The protective effect of the sickle cell allele and its increased prevalence in sub-Saharan Africa is evidence of the selection pressure that malaria has had on human evolution. However, remarkably few other polymorphisms have been observed to be associated with parasite resistance in large population studies.
Now, researchers with MalariaGEN—an international network of scientists and clinicians spread across Africa, Asia and other malaria-endemic regions of the world, largely funded by the Wellcome Trust—conducted a genome-wide association study (GWAS) to try and explain why in endemic regions some children develop severe malaria and others do not.
Comparing the DNA from 5,633 children with severe malaria with the DNA of 5,919 children without severe malaria, investigators identified a locus that may explain the disparity in the development of severe malaria. To be certain of their initial results, the scientists replicated the study in a further 14,000 children.
The new locus identified was near a cluster of genes that code for proteins called glycophorins that are involved in the malaria parasite's invasion of red blood cells. Though many different malaria resistance loci have been postulated over the years, this is one of very few that have stood up to stringent testing in a large multi-centre study; the others include the genes for sickle cell and the O blood group.
“We can now say, unequivocally, that genetic variations in this region of the human genome provide strong protection against severe malaria in real-world settings, making a difference to whether a child lives or dies,” explained co-senior author on the study Dominic Kwiatkowski, M.D., professor at the Wellcome Trust Sanger Institute and the Wellcome Trust Centre for Human Genetics. “These findings indicate that balancing selection and resistance to malaria are deeply intertwined themes in our ancient evolutionary history.
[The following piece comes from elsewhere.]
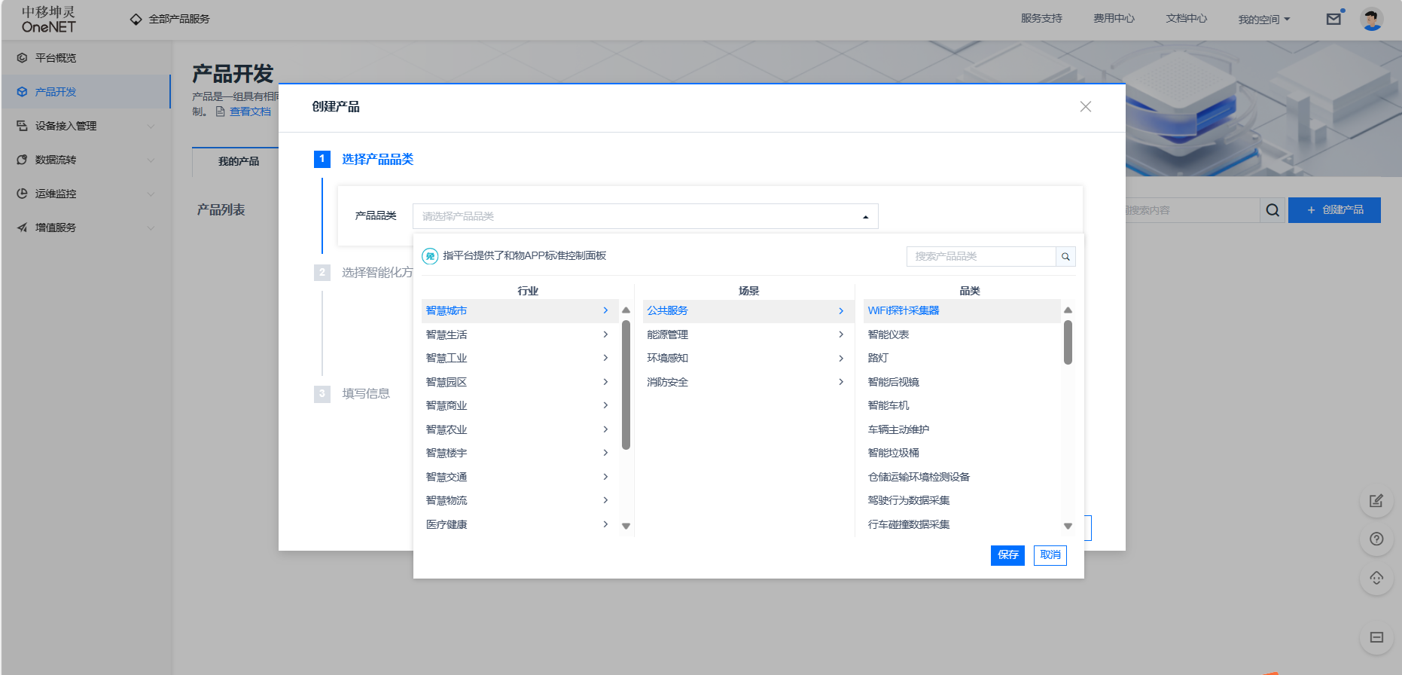The width and height of the screenshot is (1402, 675).
Task: Open the user avatar profile icon
Action: coord(1372,19)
The findings from this study were published recently in Nature through an article entitled “A novel locus of resistance to severe malaria in a region of ancient balancing selection.”
“This new resistance locus is particularly interesting because it lies so close to genes that are gatekeepers for the malaria parasite's invasion machinery,” stated Dr. Kwiatkowski. “We now need to drill down at this locus to characterize these complex patterns of genetic variation more precisely and to understand the molecular mechanisms by which they act.”
The researchers found that the protective allele was found most commonly among children in Kenya in East Africa and reduced the risk of severe malaria by about 40% in Kenyan children, with a slightly smaller effect across all the other populations studied.
“These findings provide new insights into the human and Plasmodium genetic interaction that are determined by their co-evolution,” noted co-author Ogobara Doumbo, Ph.D., professor at the Malaria Research and Training Center at the University of Bamako in Mali. “How these findings could be used in public health settings, as a marker of individual and population risk of malaria infection is the next step. Applying the findings in this way will only be possible by training a critical mass of African scientists in genomics and big data management and analysis.”
Researchers have known for decades that the glycophorin cluster of genes is highly variable, but until recent advances in next-generation sequences it was not possible to show that this genetic variation was responsible for protecting people against severe malaria.
Interestingly, the new genetic resistance locus lies within a region of the genome where humans and chimpanzees have been known to share particular combinations of DNA variants, known as haplotypes. This would indicate that some of the variation seen in contemporary humans has been present for millions of years.
“This work is an excellent example of how genuine large-scale collaboration can tap into the power of modern genomic science,” stated co-author Kevin Marsh, M.D., professor at the Kemri-Wellcome Research Programme in Kilifi, Kenya. “The risk of developing severe malaria turns out to be strongly linked to the process by which the malaria parasite gains entry to the human red blood cell. This study strengthens the argument for focusing on the malaria side of the parasite-human interaction in our search for new vaccine candidates.”